#### Page excerpt:
********
Friday, June 10, 2005

Drug Stabbing Time

Katha Pollitt, in last week's The Nation, laments the current sexism in America when it comes to sexual-drugs. The gist of the piece is that women are being discriminated against when it comes to the development, approval and supply of lifestyle sexual drugs. I can say with certainty that drugs are in development for both premature ejaculation - i.e. the prevention (delay?) of - and "Female Sexual Dysfunction", for example. You have got to hand it to big-Pharma, they really know how to coin medical conditions people don't know exist until the marketing departments get moving...

Anyway the development of the former is a lot further down the road than the latter. Pollitt does ask "Where's the female viagra they're always promising us?" Well, believe me "they" are trying and trying damn hard. In order to maintain profit growth the future of the pharmaceutical industry is to persuade people with more disposable income than sense (i.e. the Western World) that our lives are suffering in one way or another and that we need treatments for what ails us. Assuming that all people can be persuaded that they are not fulfilled by life for some reason or another (i.e. emotional problems, wherever they might manifest themselves; the bedroom, the mirror, in company, alone, pain, anxiety...), various treatments can then be developed and marketed and lots of money made. Obviously drugs are still being developed for clinical diseases but it's these lifestyle drugs where the mega-bucks are expected to be made, simply because the symptoms are so vague anyone can be diagnosed or even persuaded by good marketing to believe that they are "suffering".
********
#### Excerpted data:

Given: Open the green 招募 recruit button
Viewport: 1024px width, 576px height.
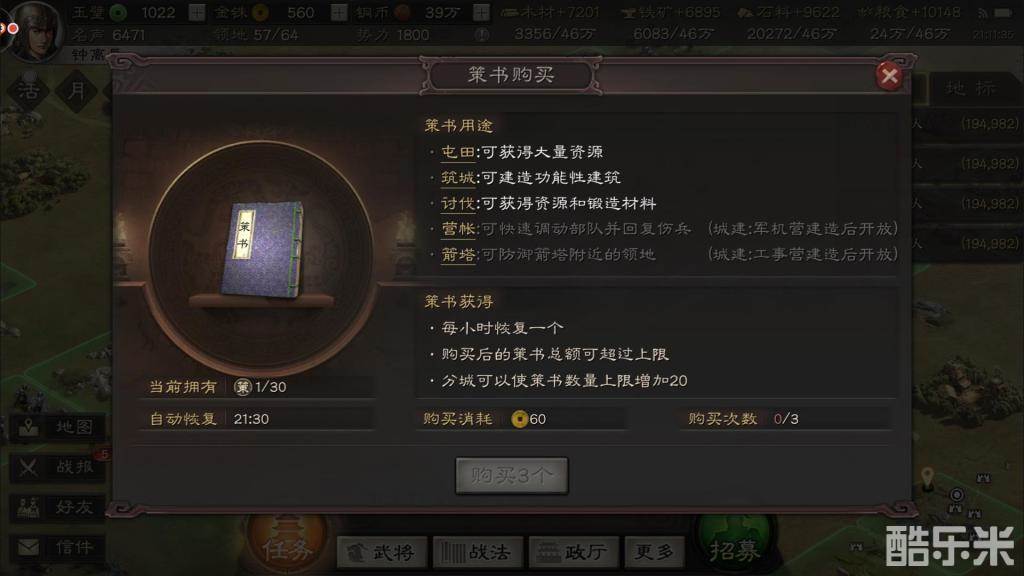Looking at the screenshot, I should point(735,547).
********
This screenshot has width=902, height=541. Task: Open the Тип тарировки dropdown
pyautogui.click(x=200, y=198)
********
Continue the blog post on lifestyle sexual drugs at the top of the page, picking up right after its final sentence.

#### Answer to this task:
I went off the point slightly there but, with regards to Female Sexual Dysfunction, the problem for the R&D departments is that sexual arousal in women is virtually exclusively stimulated by emotional factors, i.e. sexual arousal is in the brain, and that implies that, to arouse a woman that isn't being "turned on", mind stimulating drugs would be required, which would be, obviously enough, a little bit taboo. Viagra works best for men who are mentally aroused but not physically. Making women who aren't mentally aroused physically aroused is bugger all use, hence the lack of a "female viagra" to date.

Pollitt also mentioned that the FDA turned down an application for a testosterone patch for women who had had their ovaries removed on both health grounds and a fear that there was a potential for "off-label" or recreational use. Well, the FDA are incredibly strict about what can and can't be approved. There are huge numbers of people currently denied access to, for example, a proven multiple sclerosis drug (Elan's Tysabri) and a proven arthritis treatment (Pfizer's Bextra) because of isolated reports of fatalities, which are yet to be proven to be as a result of taking these treatments. I'm not suggesting, by the way, that either the testosterone patch might result in fatalities or that the FDA shouldn't be that strict (Tysabri and Bextra are drugs that were approved and later pulled because the clinical trials did not suggest these side effects were present), I'm just making the point that getting approval for any drug is immensly difficult. If, however, the "off-label" reason was a deciding factor then, frankly, that is a disgrace. I would imagine, though, that Proctor & Gamble, the developer, would resubmit for approval if that's the case.

Finally Pollitt makes the point that the cost of, for example, Viagra is covered by private health insurers in the States while the birth control pill is only covered (with loopholes) by legislation in 21 states. Again that is a disgrace too. I actually don't know if the birth control pill is covered by Ireland's Drug Payment Scheme but it should be as should all contraception and the "morning after" pill.